De persreis gaat van start

Jonas Van Reusel en Ann Baccaert

09 april 2008
Blog

De persreis gaat van start

Het team dat de situatie van de Guarani-Kaiowa ter plaatse gaat bekijken is voltallig. Een eerste kennismaking gebeurt in een snel opwarmende zaal in Campo Grande, de hoofdstad van Mato Grosso do Sul.

Hoe gaan we het bezoek aan de Indianengemeenschappen, hulporganisaties en overheidsinstanties aanpakken? Bij onze persreis hebben zich nog vier mensen extra vervoegd, om een rapport te maken over de sociale impact van biobrandstoffen. We zijn met velen en vertegenwoordigen Brazilië, België, Frankrijk, Nederland, Argentinië, Colombia, Duitsland en Zwitserland. Iedereen stelt zich voor en wordt onderverdeeld in subgroepen om efficiënter informatie te kunnen verzamelen. Ons drukke programma kan van start gaan.

Verschillende organisaties die werken rond de situatie van de Guarani zijn erg gemotiveerd en offeren zonder aarzelen hun zondag op om ons te woord te staan. Van professor Antônio Brand (Katholieke Universiteit Dom Bosco van Campo Grande) krijgen we een inleiding in de culturele geschiedenis van de Guarani en een overzicht van hun strijd, om hun land.

Egon Heck van het CIMI (Conselho Indigenista Missionario) legt uit hoe zijn organisatie de Guarani in die strijd begeleidt. Zelfs bij het Openbaar Ministerie van Arbeid worden we ontvangen. Twee procureurs lichten de situatie van suikerrietarbeiders toe. Er werken immers veel Guarani Indianen in de suikerrietkap.

Stilaan krijgen we een beeld van de Guarani-Indianen: een trots volk dat verspreid leeft in vijf landen. De subgroep Kaiowá vormt een meerderheid in de Braziliaanse staat Mato Grosso do Sul. De Guarani hebben lang weerstand kunnen bieden tegen de kolonisatie, dankzij de geïsoleerdheid van hun grondgebied. Pas tegen het einde van de 19de eeuw worden ze stilaan geïntegreerd in de maatschappij, door hun werk op de “erva mate” plantages (een plant waar opwekkende thee van gemaakt wordt).

De idee om een eigen levensruimte voor de inheemsen te voorzien wint terrein. Acht gebieden met een totale oppervlakte van 18.000 hectaren worden afgebakend, de meeste in de nabijheid van steden (om hun “beschavingsproces” sneller te doen verlopen?). Deze gebieden beginnen zich stilaan te bevolken. Als de sojaplantages oprukken in de jaren zeventig, worden de oorspronkelijke dorpen, aldeias, onleefbaar. Ironisch genoeg worden de Guarani ingeschakeld om gronden te ontbossen in functie van de sojateelt.

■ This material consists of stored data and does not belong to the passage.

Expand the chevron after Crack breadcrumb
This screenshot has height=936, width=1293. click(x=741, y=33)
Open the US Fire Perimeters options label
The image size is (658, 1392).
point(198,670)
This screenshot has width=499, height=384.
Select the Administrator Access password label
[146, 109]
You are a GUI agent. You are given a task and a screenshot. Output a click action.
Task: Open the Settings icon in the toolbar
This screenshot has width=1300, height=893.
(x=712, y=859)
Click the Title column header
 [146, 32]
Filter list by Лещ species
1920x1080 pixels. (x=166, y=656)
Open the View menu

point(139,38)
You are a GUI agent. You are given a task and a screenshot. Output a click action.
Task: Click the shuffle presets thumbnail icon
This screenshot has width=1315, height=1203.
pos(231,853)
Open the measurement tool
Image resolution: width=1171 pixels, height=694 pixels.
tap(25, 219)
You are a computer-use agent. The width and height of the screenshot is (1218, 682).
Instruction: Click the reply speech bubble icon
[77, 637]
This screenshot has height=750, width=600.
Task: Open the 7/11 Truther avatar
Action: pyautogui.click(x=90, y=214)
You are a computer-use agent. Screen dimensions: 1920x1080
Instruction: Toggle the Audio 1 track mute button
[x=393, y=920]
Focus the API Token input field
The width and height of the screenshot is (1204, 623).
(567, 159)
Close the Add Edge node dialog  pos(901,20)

Wanneer de sojateelt in de jaren 80 en 90 gemechaniseerd wordt, verliezen de meeste Indianen hun werk. Pas als er zich suikerrietfabrieken in de regio komen vestigen kunnen ze weer aan de slag, als seizoenarbeider.

De Indianen worden meer en meer afhankelijk van een loon, omdat de afgebakende gebieden te klein zijn voor de groeiende bevolking en er niet genoeg voedsel kan geproduceerd worden.
Ook krijgen de gebieden te kampen met bodemuitputting en watervervuiling, door de uitbreiding van soja en de overbevolking. Een ramp voor de eigen landbouw, jacht en visvangst. En dat terwijl de Guarani altijd belangrijke voedselproducenten zijn geweest. Door de opsluiting in veel te kleine lappen grond en de toenemende afhankelijkheid van precaire loonarbeid ver van huis, raakt ook het traditionele familieleven in verval.

Toch kunnen de Guarani hun traditie van weerstand levend houden. De overheid heeft intussen 22.000 hectare extra grond aan hen toegewezen. Maar die is onrechtmatig ingepalmd door buitenstaanders. Bovendien blijft zelfs dit land ruim onvoldoende.

Als de landhervormingcriteria op de Indianen zouden worden toegepast, zouden ze 200.000 hectaren nodig hebben om aan levensvatbare zelfvoorziening en landbouw te doen. Daarom blijven vele Guarani hun oorspronkelijke leefgebied terug opeisen. In een tijd waarin soja en suikerriet aan een nieuwe opmars bezig zijn om biobrandstoffen te produceren, brengt dit spanningen met zich mee, die we natuurlijk tot in detail zullen uitpluizen.